#### PASSAGE FOR REVIEW
"""
Meaningful Use targets set by the Centers for Medicare and Medicaid Services (CMS) have served a purpose in rapidly bringing patient engagement and population health management (PHM) to the forefront of the US healthcare industry. However, providers, payers, employers and consumers have a huge amount more to gain if, and when, the use of these platforms moves beyond the box-ticking exercise of hitting Meaningful Use and MACRA targets.

Here’s our take on why:

The Signify View

The modern healthcare consumer in the US is used to having choices. In banking, retail, travel, and most other walks of life, product or service information is abundant and decisions are made quickly, based on price, convenience, reputation and quality. Increasingly, consumers are approaching healthcare with a similar attitude. They want to be able to compare the quality of the service they’ll receive, view feedback from other service users, manage appointments online, understand the cost implications of medical procedures, contribute their heath data to the decision-making process and be able to easily communicate electronically with providers.

At the same time health providers are under pressure to adapt to this new, consumer driven healthcare market environment. They need to be able to address the demands of this consumer-centric approach to healthcare and provide the improved cost transparency, greater convenience, better communication tools and a wider set of service information for the patient.
"""
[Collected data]
"""
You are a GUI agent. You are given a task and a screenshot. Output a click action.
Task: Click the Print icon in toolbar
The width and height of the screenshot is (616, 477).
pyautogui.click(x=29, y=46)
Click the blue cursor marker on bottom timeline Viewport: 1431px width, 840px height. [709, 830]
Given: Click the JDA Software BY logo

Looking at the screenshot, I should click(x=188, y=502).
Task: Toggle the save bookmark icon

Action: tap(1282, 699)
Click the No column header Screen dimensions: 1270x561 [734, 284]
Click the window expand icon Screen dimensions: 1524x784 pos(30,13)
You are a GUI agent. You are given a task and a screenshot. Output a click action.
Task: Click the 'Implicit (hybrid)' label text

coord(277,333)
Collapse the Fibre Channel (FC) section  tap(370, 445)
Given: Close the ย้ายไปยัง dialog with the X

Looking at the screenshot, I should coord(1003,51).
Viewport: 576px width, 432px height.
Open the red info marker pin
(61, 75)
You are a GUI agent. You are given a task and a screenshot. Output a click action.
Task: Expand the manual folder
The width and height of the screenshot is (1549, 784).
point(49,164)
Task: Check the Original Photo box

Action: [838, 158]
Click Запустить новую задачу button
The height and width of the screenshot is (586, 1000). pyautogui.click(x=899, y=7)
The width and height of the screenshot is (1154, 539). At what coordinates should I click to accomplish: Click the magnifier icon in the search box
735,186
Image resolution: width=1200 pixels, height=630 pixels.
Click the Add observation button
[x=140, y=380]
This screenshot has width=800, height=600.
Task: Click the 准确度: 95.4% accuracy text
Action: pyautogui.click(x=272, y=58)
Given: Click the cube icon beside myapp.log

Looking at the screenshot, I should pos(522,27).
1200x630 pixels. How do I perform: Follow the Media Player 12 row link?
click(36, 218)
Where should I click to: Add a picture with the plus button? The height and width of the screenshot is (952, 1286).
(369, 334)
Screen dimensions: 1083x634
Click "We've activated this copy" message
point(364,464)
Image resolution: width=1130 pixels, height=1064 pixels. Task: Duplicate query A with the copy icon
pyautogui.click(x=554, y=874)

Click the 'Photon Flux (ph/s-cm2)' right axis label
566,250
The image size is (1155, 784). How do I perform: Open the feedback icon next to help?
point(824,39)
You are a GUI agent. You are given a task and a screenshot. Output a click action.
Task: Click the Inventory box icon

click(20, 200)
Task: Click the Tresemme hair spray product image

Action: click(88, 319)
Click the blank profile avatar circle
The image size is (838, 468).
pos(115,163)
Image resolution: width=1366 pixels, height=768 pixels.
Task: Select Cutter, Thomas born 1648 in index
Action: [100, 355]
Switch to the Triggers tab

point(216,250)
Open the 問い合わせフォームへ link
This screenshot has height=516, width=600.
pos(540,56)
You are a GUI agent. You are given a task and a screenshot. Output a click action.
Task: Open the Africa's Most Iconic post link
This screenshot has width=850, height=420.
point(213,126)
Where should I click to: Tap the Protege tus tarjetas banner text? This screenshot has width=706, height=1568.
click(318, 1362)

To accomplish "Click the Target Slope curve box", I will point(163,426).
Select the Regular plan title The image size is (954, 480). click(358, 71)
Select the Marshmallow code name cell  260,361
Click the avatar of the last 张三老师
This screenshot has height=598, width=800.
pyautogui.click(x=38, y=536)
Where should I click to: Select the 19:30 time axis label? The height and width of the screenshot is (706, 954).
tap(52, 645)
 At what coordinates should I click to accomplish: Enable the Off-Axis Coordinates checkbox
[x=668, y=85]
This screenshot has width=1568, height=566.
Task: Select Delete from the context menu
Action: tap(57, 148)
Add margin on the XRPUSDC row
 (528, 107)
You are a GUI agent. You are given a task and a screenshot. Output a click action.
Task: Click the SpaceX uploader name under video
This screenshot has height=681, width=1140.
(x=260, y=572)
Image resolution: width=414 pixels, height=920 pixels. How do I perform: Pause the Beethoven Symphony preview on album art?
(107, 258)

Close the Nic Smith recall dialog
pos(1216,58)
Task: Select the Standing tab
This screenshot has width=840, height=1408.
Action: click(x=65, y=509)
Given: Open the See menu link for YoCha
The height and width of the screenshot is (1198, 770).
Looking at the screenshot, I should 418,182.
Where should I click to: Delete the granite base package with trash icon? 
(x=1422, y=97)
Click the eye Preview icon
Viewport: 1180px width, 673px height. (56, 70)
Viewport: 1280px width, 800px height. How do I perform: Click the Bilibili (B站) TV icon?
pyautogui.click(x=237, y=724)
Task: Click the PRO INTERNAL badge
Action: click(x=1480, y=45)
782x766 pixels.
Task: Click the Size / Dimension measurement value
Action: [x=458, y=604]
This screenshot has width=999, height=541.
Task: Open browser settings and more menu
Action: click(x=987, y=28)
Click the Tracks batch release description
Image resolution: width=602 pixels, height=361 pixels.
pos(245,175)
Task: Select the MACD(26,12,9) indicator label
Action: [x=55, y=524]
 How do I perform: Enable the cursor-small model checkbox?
"""
#### WHAT THIS EXERCISE ASKS
1. List the groups that the passage on patient engagement in US healthcare says have much more to gain once these platforms move beyond hitting Meaningful Use and MACRA targets.
2. Write a continuation of the passage on patient engagement in US healthcare, picking up after its final sentence.

#### TASK RESULTS
1. Providers, payers, employers and consumers.

2.
A Convergence of Demand

The solution from both perspectives, can be provided by population health management platforms and patient engagement platforms, the latter often being implemented as a component of the former. Patient engagement platforms provide both the consumer and provider with a vehicle for improving the communication channels. They provide consumers with the information and the service access they need to obtain the information they’re demanding, while also giving providers a strategic tool to retain existing customers and roll out initiatives that result in much more comprehensive care management solutions for the population they’re serving.

However, many implementations of PHM and patient engagement platforms are not yet addressing these requirements, instead they are just being used to hit CMS targets around reimbursement.

Following purely a MACRA adherence strategy, a clinician can hit their CMS targets for patient access by ensuring that one of their patients interacts with their patient portal once during a three month period over 2017. Or similarly they can hit their patient education target by providing one patient over the three month period with targeted education material via their EHR. This will allow them to take a step towards receiving full reimbursement. But it doesn’t touch any of the issues outlined above and only scrapes the surface of what they otherwise could have achieved from the investment made in the enabling platform. A big missed opportunity!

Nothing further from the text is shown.